**Required work**
1. Please summarize the abstract on cysteine biosynthesis in Trypanosoma cruzi in two sentences.
2. Name every enzyme mentioned in the abstract on cysteine biosynthesis in Trypanosoma cruzi.

**Document section**
Functional characterization of enzymes involved in cysteine biosynthesis and H(2)S production in Trypanosoma cruzi.

Trypanosoma cruzi is expected to synthetize de novo cysteine by different routes, among which the two-step pathway involving serine acetyltransferase and cysteine synthase (CS) is comprised. Also, cystathionine β synthase (CBS) might contribute to the de novo generation of cysteine in addition to catalyze the first step of the reverse transsulfuration route producing cystathionine. However, neither the functionality of CS nor that of cystathionine γ lyase (CGL) has been assessed. Our results show that T. cruzi CS could participate notably more actively than CBS in the de novo synthesis of cysteine. Interestingly, at the protein level T. cruzi CS is more abundant in amastigotes than in epimastigotes. Unlike the mammalian homologues, T. cruzi CGL specifically cleaves cystathionine into cysteine and is unable to produce H(2)S. The expression pattern of T. cruzi CGL parallels that of CBS, which unexpectedly suggests that in addition to the de novo synthesis of cysteine, the reverse transsulfuration pathway could be operative in the mammalian and insect stages. Besides, T. cruzi CBS produces H(2)S by decomposing cysteine or via condensation of cysteine with homocysteine. The latter reaction leads to cystathionine production, and is catalyzed remarkably more efficiently than the breakdown of cysteine. In T. cruzi like in other organisms, H(2)S could exert regulatory effects on varied metabolic processes. Notably, T. cruzi seems to count on stage-specific routes involved in cysteine production, the multiple cysteine-processing alternatives could presumably reflect this parasite's high needs of reducing power for detoxification of reactive oxygen species.

**Dataset entries**
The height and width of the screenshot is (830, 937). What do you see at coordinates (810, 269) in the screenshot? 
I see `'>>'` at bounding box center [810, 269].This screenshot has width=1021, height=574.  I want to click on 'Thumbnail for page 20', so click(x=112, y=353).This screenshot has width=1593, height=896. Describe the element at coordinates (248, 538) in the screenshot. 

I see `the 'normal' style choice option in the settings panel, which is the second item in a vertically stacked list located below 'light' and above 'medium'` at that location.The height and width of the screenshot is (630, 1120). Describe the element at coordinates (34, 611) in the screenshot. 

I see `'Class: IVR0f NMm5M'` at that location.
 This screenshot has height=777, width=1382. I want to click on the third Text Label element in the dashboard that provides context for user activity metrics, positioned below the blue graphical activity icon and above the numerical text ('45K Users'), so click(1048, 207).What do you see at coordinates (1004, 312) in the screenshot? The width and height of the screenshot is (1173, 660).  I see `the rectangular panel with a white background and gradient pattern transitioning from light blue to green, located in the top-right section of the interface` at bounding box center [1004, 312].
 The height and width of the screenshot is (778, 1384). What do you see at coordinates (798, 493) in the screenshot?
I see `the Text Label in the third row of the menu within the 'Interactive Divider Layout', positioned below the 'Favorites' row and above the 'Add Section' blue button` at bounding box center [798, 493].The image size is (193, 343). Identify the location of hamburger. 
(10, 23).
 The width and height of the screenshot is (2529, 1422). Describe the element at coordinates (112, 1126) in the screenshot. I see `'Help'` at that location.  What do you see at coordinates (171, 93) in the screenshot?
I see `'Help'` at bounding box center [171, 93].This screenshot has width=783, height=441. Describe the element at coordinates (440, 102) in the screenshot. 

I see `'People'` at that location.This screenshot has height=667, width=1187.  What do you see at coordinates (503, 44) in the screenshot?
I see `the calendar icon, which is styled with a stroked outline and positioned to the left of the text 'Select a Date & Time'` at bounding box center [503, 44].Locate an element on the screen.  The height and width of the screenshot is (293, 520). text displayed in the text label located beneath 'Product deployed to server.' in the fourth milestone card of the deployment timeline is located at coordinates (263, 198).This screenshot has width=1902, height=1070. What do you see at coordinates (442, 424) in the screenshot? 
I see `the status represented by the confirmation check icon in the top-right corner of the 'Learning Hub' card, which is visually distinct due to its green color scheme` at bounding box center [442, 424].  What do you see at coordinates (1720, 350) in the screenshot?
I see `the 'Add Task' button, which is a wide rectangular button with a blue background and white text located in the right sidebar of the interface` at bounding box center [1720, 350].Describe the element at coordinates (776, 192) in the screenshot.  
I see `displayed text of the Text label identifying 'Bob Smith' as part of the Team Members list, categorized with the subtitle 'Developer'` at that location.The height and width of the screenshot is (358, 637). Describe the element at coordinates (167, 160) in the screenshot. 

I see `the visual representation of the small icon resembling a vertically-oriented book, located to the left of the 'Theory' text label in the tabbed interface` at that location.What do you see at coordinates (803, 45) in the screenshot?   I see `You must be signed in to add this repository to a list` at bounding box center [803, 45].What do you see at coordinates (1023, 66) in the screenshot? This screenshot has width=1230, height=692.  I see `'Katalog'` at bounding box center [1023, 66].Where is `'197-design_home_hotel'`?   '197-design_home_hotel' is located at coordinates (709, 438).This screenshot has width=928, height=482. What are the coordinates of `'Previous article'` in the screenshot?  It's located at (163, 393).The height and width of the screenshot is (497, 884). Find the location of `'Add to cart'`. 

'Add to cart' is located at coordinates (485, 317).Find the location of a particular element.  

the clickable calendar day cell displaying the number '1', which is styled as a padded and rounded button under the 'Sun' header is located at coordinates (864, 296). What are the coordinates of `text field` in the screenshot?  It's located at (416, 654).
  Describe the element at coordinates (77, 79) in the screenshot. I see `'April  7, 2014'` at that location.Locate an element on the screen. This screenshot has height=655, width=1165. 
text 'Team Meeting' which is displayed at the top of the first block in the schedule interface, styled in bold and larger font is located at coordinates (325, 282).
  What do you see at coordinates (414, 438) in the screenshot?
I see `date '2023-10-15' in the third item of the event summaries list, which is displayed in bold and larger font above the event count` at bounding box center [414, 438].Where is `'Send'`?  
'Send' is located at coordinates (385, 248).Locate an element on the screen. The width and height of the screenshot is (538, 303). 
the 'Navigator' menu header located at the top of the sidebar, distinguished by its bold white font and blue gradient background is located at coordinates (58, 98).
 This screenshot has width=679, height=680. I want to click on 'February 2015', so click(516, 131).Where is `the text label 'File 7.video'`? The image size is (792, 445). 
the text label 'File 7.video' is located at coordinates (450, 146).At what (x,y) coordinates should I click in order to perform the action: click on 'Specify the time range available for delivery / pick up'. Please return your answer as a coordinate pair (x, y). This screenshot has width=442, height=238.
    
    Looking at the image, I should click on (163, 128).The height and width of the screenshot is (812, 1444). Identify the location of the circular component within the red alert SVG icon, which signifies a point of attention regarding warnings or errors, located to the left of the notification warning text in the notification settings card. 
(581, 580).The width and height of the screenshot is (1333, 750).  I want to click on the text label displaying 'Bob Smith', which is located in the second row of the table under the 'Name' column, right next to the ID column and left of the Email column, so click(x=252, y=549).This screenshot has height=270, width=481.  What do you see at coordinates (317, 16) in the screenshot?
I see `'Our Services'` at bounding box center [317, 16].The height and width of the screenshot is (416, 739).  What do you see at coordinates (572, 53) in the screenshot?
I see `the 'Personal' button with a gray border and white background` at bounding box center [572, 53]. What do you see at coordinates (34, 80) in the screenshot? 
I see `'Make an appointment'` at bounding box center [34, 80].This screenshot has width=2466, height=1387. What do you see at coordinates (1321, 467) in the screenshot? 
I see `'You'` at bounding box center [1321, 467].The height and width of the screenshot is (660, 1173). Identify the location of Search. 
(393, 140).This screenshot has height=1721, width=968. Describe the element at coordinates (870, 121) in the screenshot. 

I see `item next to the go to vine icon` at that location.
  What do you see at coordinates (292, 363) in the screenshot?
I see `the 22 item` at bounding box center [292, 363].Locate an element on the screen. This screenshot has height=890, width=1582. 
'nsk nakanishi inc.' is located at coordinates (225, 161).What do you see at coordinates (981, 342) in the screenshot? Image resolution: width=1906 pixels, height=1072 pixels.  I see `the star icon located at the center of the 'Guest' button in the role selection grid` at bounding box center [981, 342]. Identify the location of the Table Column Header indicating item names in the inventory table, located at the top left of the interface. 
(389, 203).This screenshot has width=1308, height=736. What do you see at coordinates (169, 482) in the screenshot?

**Outputs in order**
1. In T. cruzi, cysteine synthase could participate notably more actively than cystathionine β synthase in the de novo synthesis of cysteine, and cystathionine γ lyase specifically cleaves cystathionine into cysteine but, unlike the mammalian homologues, is unable to produce H(2)S. T. cruzi cystathionine β synthase produces H(2)S by decomposing cysteine or by condensing cysteine with homocysteine, and the parasite seems to count on stage-specific routes involved in cysteine production.

2.
- serine acetyltransferase
- cysteine synthase (CS)
- cystathionine β synthase (CBS)
- cystathionine γ lyase (CGL)